*** Block opens ***
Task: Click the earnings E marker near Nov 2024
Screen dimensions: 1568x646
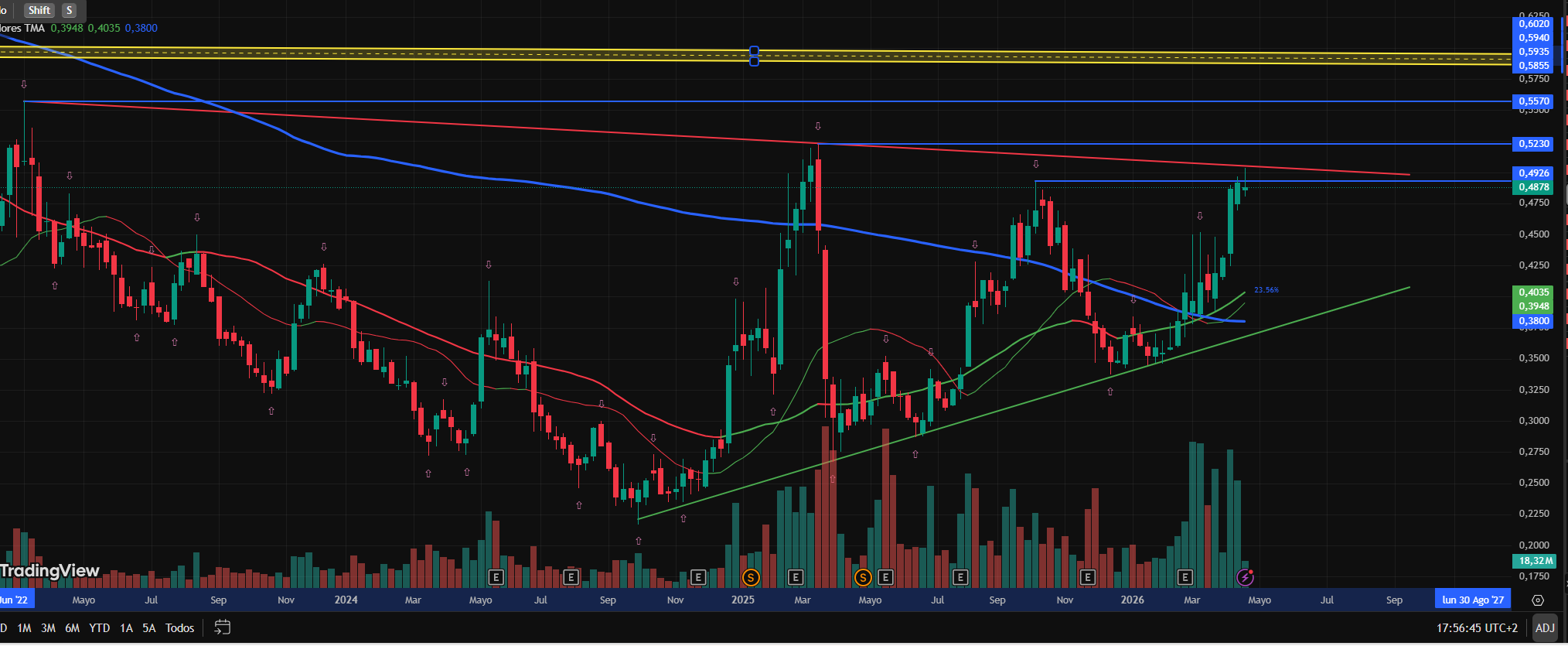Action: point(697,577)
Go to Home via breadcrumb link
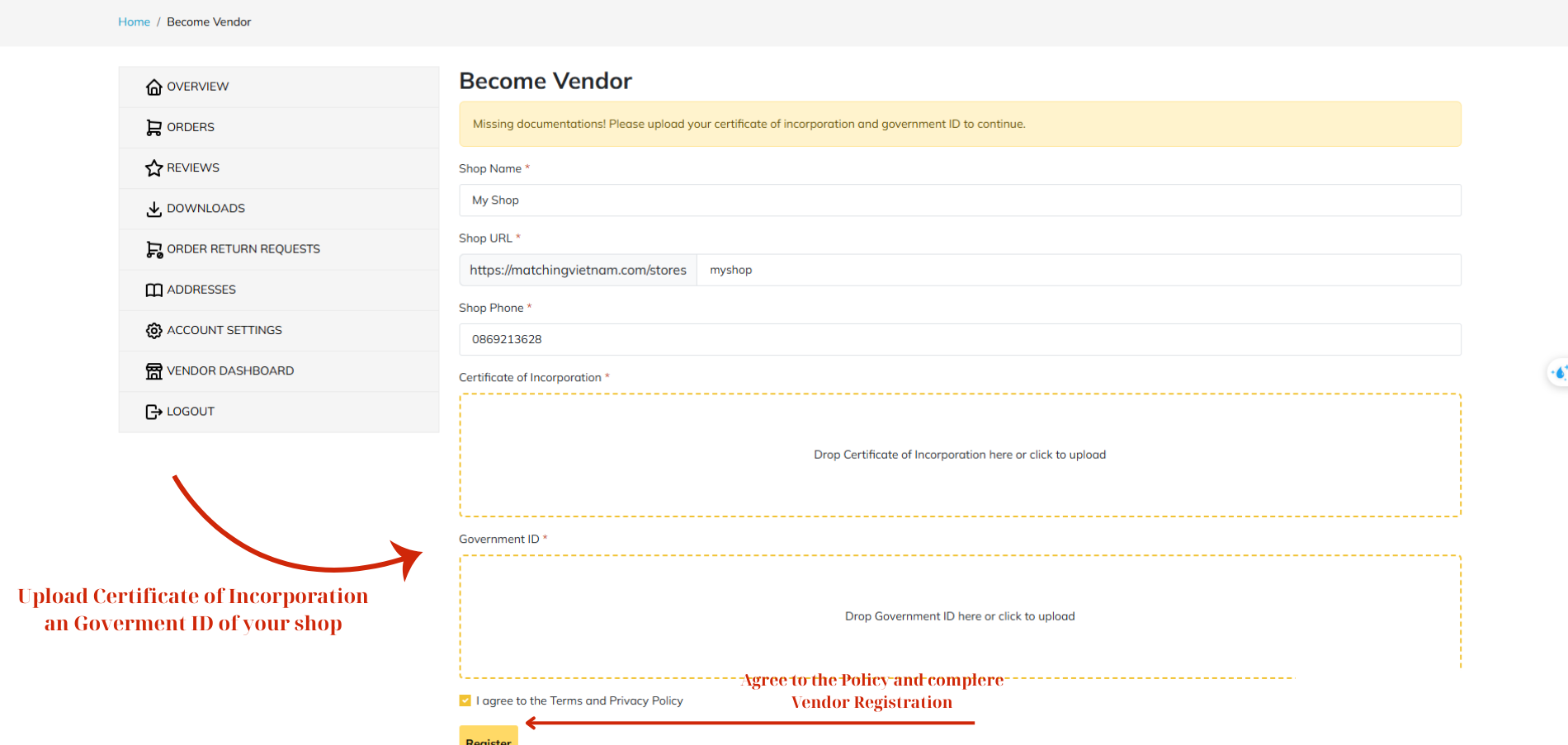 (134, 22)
*** Block closes ***
Task goal:
All of the listing above has to be reproduced exactly, though without its images.

Result of the task:
Task: Click the earnings E marker near Nov 2024
Screen dimensions: 1568x646
Action: point(697,577)
Go to Home via breadcrumb link
 (134, 22)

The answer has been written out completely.